Music Mondays: Chemistry

Once more, it’s Music Monday!

Today: chemistry, but also neurobiology. But the song is called Chemistry – here’s Rush, from the 1982 album Signals (sorry, no cool video):

Signals transmitted
Message received
Reaction making impact
Oh, but how
Do we make contact
With one another?
Electricity, biology?
Seems to me it’s chemistry

Here the lyrics are playing with a double meaning of “chemistry”, I think – the chemistry of neurotransmission (“electricity, biology”) but also the chemistry of interactions between people and between people and music. Rush was known for its frequently intellectual lyrics*, and this isn’t their only song about science: among others, there’s Natural Science and, arguably, Roll the Bones (which I’ve always thought was heavily influenced by Stephen Jay Gould’s Wonderful Life).

And now for this week’s I-just-like-it bonus: Mary Gauthier’s Mercy Now. I’ve chosen this performance of the song both because it’s superb, and because I’m thoroughly enamoured with the beard her violinist, Michele Gazich, is sporting.  If I could grow that beard, I would; but I can’t.

See you for more next week.

© Stephen Heard  August 16, 2021

Image: Acetylcholine, a critical vertebrate neurotransmitter. © CCoil via CC BY-SA 3.0

*^Although with an unfortunate dalliance with the “philosophy” of Ayn Rand, early in their careers; you can see it, for example, in The Trees. The good news is the Neil Peart disavowed Rand later.


3 thoughts on “Music Mondays: Chemistry

  1. Philip Moriarty

    Thanks for this post, Stephen. “Signals” is such a great album and allusions/reference to science are everywhere in Peart’s lyrics, not least the wonderful closing track: “This magic day when super science mingles with the bright stuff of dreams.” (I just love how “Countdown” builds musically and rhythmically towards take-off…)
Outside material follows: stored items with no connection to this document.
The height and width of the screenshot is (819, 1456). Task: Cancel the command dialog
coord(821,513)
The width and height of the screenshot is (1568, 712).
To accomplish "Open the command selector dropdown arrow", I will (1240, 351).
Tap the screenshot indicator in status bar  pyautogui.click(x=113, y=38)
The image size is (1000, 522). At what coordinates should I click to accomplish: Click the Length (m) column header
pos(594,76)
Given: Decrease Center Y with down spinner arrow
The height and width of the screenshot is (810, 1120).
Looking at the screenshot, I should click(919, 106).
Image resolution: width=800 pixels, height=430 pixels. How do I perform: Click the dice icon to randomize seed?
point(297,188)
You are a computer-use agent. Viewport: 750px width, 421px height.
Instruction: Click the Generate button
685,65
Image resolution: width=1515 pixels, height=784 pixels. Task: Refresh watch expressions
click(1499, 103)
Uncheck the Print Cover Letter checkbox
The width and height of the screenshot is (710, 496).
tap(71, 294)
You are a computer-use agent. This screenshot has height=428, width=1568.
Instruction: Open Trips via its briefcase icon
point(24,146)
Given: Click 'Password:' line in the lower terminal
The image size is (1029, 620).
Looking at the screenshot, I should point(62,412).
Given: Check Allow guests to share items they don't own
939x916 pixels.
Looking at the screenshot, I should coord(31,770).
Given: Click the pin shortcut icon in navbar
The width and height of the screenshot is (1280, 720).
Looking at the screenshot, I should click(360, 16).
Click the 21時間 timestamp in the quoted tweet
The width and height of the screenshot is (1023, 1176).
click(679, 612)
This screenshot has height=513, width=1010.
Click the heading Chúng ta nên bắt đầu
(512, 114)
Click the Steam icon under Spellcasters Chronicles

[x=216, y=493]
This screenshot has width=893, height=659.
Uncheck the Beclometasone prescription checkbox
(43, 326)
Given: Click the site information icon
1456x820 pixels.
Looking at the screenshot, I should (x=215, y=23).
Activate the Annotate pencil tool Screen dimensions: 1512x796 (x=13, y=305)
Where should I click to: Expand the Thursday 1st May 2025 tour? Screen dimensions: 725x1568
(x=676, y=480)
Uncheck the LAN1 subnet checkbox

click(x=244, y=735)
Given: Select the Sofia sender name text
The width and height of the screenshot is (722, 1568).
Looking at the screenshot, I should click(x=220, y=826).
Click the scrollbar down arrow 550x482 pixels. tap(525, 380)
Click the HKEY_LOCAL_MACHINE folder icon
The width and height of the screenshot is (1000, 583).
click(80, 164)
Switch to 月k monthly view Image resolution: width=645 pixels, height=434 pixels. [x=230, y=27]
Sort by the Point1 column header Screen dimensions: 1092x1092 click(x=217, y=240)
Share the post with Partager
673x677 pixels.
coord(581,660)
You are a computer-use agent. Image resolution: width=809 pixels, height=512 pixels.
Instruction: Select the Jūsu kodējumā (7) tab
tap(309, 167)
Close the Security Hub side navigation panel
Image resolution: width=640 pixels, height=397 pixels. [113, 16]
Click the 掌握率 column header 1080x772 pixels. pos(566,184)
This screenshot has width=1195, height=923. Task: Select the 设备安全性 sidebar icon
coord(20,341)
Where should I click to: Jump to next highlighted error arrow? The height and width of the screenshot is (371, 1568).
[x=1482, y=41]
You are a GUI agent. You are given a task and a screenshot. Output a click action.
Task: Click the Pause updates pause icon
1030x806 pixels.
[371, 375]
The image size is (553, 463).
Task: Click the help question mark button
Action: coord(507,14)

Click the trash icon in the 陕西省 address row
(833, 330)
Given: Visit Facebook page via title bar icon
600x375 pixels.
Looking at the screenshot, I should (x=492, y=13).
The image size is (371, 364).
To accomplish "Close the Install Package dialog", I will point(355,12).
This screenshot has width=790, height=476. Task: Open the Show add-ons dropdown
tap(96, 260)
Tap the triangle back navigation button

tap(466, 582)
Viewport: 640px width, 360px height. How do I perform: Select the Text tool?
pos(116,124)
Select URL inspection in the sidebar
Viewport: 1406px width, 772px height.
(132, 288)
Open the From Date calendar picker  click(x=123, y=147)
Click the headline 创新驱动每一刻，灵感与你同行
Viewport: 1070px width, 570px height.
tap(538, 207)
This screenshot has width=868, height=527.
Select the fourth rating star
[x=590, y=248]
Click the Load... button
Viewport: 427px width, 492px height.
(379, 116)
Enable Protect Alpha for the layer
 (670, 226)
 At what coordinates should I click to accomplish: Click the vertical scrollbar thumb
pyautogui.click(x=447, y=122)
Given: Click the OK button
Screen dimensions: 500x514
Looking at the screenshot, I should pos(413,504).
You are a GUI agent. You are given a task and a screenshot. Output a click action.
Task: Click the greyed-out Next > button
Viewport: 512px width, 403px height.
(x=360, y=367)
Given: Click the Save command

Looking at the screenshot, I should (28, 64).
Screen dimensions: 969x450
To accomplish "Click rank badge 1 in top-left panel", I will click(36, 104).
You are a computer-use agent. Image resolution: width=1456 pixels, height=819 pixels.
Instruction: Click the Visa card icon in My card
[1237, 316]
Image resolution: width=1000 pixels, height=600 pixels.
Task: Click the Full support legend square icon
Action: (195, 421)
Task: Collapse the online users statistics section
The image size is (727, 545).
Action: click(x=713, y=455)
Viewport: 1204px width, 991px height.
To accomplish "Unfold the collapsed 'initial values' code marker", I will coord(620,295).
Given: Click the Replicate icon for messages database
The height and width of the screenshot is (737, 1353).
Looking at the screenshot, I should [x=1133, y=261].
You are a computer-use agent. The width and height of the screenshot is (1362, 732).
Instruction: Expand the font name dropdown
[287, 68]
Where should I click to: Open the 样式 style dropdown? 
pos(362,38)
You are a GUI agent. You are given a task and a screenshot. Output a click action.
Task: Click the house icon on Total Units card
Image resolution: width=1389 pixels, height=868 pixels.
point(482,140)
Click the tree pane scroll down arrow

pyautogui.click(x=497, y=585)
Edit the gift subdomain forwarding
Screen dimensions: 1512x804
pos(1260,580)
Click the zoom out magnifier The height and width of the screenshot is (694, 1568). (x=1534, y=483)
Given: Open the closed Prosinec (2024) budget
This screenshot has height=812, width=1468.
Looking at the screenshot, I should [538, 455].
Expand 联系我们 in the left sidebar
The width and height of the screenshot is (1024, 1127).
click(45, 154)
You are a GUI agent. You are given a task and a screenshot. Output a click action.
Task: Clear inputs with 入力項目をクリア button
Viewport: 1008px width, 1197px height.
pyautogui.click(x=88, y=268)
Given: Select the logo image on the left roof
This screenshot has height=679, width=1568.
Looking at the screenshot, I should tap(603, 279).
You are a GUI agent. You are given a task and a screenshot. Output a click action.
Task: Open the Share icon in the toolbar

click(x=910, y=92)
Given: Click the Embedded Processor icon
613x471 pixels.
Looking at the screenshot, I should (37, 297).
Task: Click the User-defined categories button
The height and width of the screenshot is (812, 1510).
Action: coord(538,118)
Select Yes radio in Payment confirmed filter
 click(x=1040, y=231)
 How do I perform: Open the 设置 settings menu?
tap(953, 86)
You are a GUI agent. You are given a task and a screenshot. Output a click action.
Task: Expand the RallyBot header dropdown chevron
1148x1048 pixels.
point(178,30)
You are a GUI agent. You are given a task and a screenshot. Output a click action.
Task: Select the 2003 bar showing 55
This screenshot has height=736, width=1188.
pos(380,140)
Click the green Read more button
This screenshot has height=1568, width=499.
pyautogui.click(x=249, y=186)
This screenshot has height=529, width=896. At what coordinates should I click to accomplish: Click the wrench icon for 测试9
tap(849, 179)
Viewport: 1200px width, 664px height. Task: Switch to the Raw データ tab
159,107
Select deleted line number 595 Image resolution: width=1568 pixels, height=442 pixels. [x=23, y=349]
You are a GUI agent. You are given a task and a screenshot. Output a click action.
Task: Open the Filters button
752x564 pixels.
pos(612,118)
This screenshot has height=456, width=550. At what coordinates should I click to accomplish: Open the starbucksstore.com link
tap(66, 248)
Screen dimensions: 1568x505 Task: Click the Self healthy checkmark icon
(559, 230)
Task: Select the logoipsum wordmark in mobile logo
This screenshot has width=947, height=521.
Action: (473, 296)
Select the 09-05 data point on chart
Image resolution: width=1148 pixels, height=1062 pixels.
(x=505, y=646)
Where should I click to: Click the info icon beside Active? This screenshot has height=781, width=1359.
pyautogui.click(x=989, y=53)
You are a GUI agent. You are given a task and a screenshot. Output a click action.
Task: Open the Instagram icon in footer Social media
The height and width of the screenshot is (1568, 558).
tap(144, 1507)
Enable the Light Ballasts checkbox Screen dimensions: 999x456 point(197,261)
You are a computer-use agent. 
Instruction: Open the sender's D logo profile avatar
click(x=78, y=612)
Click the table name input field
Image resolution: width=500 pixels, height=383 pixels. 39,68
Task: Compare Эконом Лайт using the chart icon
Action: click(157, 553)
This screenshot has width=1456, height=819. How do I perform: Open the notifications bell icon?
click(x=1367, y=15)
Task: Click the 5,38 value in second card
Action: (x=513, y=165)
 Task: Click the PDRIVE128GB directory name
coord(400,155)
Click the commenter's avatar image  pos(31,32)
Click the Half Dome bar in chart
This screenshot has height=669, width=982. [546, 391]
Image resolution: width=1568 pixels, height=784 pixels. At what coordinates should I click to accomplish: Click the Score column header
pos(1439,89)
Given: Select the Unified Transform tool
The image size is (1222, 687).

    Peart’s lyrics on Signals are among some of his best — there is no better paean to the disaffected geeky youth than “Subdivisions”. At his best, he combined the intellectualism to which you refer with a wonderful lyricism. But he also contributed his fair share of stinkers over the years. (As Primus, who were massively influenced by Rush, put it, “They can’t all be zingers.”) I give you “Virtuality”…

    “Net boy, net girl
    Send your signal ’round the world
    Let your fingers walk and talk
    And set you free”

    The Ayn Rand thing was indeed unfortunate. “Anthem”, the first song on the first album Peart recorded with Rush (“Fly By Night”) is essentially a potted version of Rand’s “philosophy”. Peart disavowed this, as you say — arguing that he just needed to grow up. Rational Wiki’s entry on Rand kicks off with a neat quote:

    “There are two novels that can change a bookish fourteen-year old’s life: The Lord of the Rings and Atlas Shrugged. One is a childish fantasy that often engenders a lifelong obsession with its unbelievable heroes, leading to an emotionally stunted, socially crippled adulthood, unable to deal with the real world. The other, of course, involves orcs.”